Philadelphia Museum of Art, 2600 Benjamin Franklin Parkway. Open Tuesday to Sunday, 10.00-17.00; Wednesday to Friday, 10.00-20.45. Until 30 November.
Berlin Art Week
Currently in full swing is the third installment of Berlin Art Week, which has creatives from near and far gathering for six days in the city. Highlights include the ABC Art Berlin Contemporary exhibit held at Station Berlin in Kreuzberg, which includes over 100 contemporary works from both heavyweights and breakthrough galleries. Pieces from artists such as Belgium-born Harold Ancart, late German minimalist Charlotte Posenenske and South Korean sculptor Haegue Yang will be on show along with artist talks and live performances. New kid on the block for this year’s programme is Positions Berlin, a satellite fair of nearly 40 galleries presenting pieces to complement and expand the scope of the city’s week-long art parade.
At galleries and venues across Berlin. See website for details.
Mohammed Qasim Ashfaq: Clear Black Smoke
Scottish artist Mohammed Qasim Ashfaq’s drawings and sculptures explore aspects of both Islamic art and North American modernism while creating a distinct identity that is all his own. Having recently exhibited in locations such as Dubai, Mumbai and Brisbane, Ashfaq’s works are now on show at London’s Hannah Barry Gallery in Clear Black Smoke, a series of monochrome sculptures which although might be inspired by mysticism, also twist familiar shapes such as stars and pyramids into strikingly modern forms.

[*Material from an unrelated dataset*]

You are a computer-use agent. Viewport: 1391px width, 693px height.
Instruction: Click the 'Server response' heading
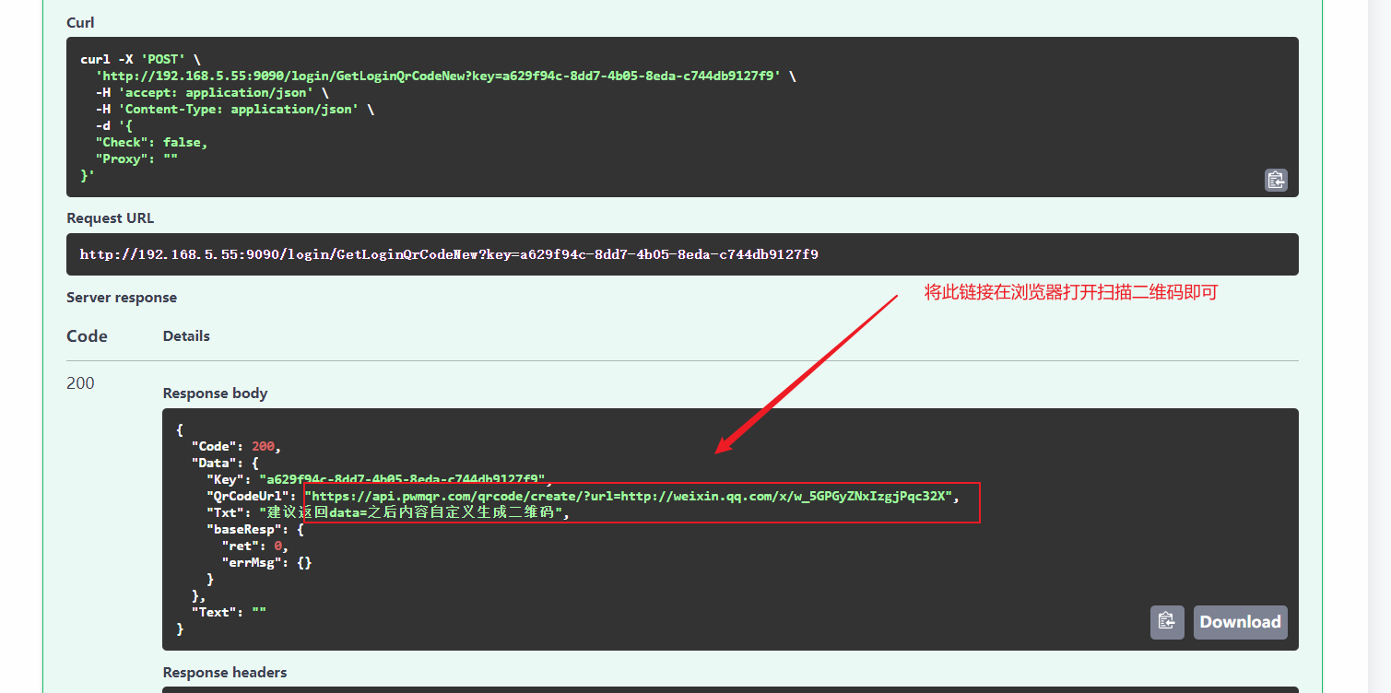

Hannah Barry Gallery, 4 Holly Grove, Peckham. Open Thursday to Friday, 16.30-19.30; Saturday, 10.00-18.00; Sunday, 12.00-18.00. Until 29 October.
Dispatch: War Photographs in Print, 1854–2008
Ryerson Image Centre at Ryerson University in Toronto is presenting a series of photographs documenting armed conflict over the past 150 years curated by department-head Dr Thierry Gervais. Images range from sepia-tinged and grainy shots of the 1854 Crimean War by English photographer Roger Fenton (who pioneered the genre) to high-definition close-ups of ongoing violence in Afghanistan as captured by French photographer Luc Delahaye. Not only do these shots serve as vital historic documents of some of the world’s deadliest conflicts, they also allow viewers to trace a path through the evolution of photojournalism throughout the years.
Ryerson Image Centre, 33 Gould Street. Open Tuesday, Thursday and Friday, 11.00-18.00; Wednesday, 11.00-20.00; Saturday and Sunday, 12.00-17.00. Until 7 December.
The Juan Maclean: In A Dream
The somewhat trickily monickered duo The Juan Maclean consists of New Yorkers John Maclean (told you) and Nancy Whang, both of whom have served time at the heart of fellow New York dance-music dilettante James Murphy’s DFA Records and LCD Soundsystem, respectively. And Murphy’s trademark joyous disco-tinged riot is all over In A Dream, which starts with an eight-minute Moroder-marauding synth epic and doesn’t really let up the pace for the next hour across a mix of slinky pop and pulsing Krautrock-inspired rhythms. By which time we think it may well be time to start all over again.
In A Dream’ is available to buy now.